Chapter 2. Findings: Understanding Cyber Risks and Response Readiness:
3. Large companies lack the facts and processes to make effective decisions about cyber resilience
A survey conducted in parallel to augment the interviews points to gaps across sectors in current risk management capabilities. Of the 100 companies whose cyber risk management processes were examined, 90% had “nascent” or “developing” risk management capabilities. Only 21% were rated “mature” or better on four or more of the eight practice areas studied. (See Figure 5.)
FIGURE 5: MAJORITY OF FIRMS HAVE NASCENT OR DEVELOPING CYBER RISK MANAGEMENT CAPABILITIES
Institutions can be segmented based on the sophistication of their risk management capabilities and the scale of their cyber resilience expenditure. Spending and enterprise maturity are not correlated, however. “Unprotected” companies spend little and spend it poorly. Others punch above their weight by spending little but doing a better job of risk management. Still others, the “well-protected”, spend vigorously and have relatively good capabilities for extracting value from their investment. Finally, some seem to throw resources at the problem, spending a great deal without much risk management sophistication. (See Figure 6.)

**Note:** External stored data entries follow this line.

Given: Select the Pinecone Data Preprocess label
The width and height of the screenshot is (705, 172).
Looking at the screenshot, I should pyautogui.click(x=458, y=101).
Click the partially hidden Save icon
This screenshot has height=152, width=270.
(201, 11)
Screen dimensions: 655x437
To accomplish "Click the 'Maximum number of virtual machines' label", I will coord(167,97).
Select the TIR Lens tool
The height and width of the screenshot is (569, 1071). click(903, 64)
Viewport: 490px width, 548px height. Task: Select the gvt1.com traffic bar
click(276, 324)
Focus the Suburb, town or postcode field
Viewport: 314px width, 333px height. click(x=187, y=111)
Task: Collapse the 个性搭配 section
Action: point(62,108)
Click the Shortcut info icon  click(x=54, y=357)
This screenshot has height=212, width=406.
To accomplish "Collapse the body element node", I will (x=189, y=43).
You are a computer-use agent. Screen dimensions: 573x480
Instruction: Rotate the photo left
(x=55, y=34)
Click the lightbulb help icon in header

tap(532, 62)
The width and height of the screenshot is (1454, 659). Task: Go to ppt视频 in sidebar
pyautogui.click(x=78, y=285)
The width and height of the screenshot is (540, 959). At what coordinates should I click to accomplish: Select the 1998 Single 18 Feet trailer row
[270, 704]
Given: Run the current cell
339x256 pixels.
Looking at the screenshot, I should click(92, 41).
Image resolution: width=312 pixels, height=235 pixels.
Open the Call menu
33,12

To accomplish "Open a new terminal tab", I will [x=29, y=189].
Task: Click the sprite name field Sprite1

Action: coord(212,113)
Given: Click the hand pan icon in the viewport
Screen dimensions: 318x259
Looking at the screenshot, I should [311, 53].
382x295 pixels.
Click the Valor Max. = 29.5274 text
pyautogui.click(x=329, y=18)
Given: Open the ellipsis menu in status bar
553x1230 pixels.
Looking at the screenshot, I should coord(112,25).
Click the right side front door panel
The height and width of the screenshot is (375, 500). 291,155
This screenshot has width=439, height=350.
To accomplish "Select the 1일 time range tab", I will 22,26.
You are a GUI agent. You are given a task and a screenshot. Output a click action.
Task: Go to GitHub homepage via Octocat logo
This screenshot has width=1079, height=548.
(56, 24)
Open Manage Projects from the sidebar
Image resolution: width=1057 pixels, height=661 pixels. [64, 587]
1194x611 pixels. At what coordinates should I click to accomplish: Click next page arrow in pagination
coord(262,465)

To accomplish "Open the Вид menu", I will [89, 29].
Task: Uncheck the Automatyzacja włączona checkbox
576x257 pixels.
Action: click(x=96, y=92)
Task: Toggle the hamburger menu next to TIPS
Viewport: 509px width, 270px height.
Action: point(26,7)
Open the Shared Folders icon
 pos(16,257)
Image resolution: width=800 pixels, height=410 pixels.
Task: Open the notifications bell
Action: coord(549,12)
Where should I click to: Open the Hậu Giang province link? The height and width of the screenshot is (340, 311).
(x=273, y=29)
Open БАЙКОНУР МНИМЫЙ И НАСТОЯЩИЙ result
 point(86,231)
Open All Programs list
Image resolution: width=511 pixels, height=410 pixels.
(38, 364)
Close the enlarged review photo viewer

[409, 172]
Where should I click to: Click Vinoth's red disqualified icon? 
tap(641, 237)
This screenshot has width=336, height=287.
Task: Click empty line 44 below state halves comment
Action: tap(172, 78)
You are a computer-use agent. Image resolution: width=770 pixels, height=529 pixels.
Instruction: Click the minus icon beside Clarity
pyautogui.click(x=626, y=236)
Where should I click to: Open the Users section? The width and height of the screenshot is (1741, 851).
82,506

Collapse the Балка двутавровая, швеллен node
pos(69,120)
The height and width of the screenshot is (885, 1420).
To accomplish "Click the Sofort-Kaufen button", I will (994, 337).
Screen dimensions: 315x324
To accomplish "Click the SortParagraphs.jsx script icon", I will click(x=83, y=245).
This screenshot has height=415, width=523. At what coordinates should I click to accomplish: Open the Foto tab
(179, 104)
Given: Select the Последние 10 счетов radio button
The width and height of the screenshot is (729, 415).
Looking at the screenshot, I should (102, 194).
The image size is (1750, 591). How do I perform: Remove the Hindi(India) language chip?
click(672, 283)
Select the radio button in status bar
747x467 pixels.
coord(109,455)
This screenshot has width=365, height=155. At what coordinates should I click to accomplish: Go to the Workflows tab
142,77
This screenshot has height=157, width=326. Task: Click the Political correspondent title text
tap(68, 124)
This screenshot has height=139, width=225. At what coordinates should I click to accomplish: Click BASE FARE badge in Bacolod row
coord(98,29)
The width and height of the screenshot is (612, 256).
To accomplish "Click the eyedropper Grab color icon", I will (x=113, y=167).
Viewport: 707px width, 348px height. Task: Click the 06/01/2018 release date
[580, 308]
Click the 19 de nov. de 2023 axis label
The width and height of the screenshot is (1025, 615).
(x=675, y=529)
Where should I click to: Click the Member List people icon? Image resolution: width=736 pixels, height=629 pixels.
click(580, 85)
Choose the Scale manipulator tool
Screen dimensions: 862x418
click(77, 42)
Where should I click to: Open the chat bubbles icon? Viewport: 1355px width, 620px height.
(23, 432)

FIGURE 6: CYBERSECURITY MATURITY
The workshops and other research found that banking is slightly more mature than other sectors in cyber resilience capabilities. The largest companies across sectors also are slightly more mature than smaller ones. Variations within a sector and a size band are much larger than variations between sectors and between size bands. Even the largest firms have substantial room for improvement. For example, while financial services organizations tend to be more mature than other sectors, senior non-technical executives still struggle to incorporate cyber risk management into enterprise risk management discussions, and often are unable to make informed decisions because of lack of data.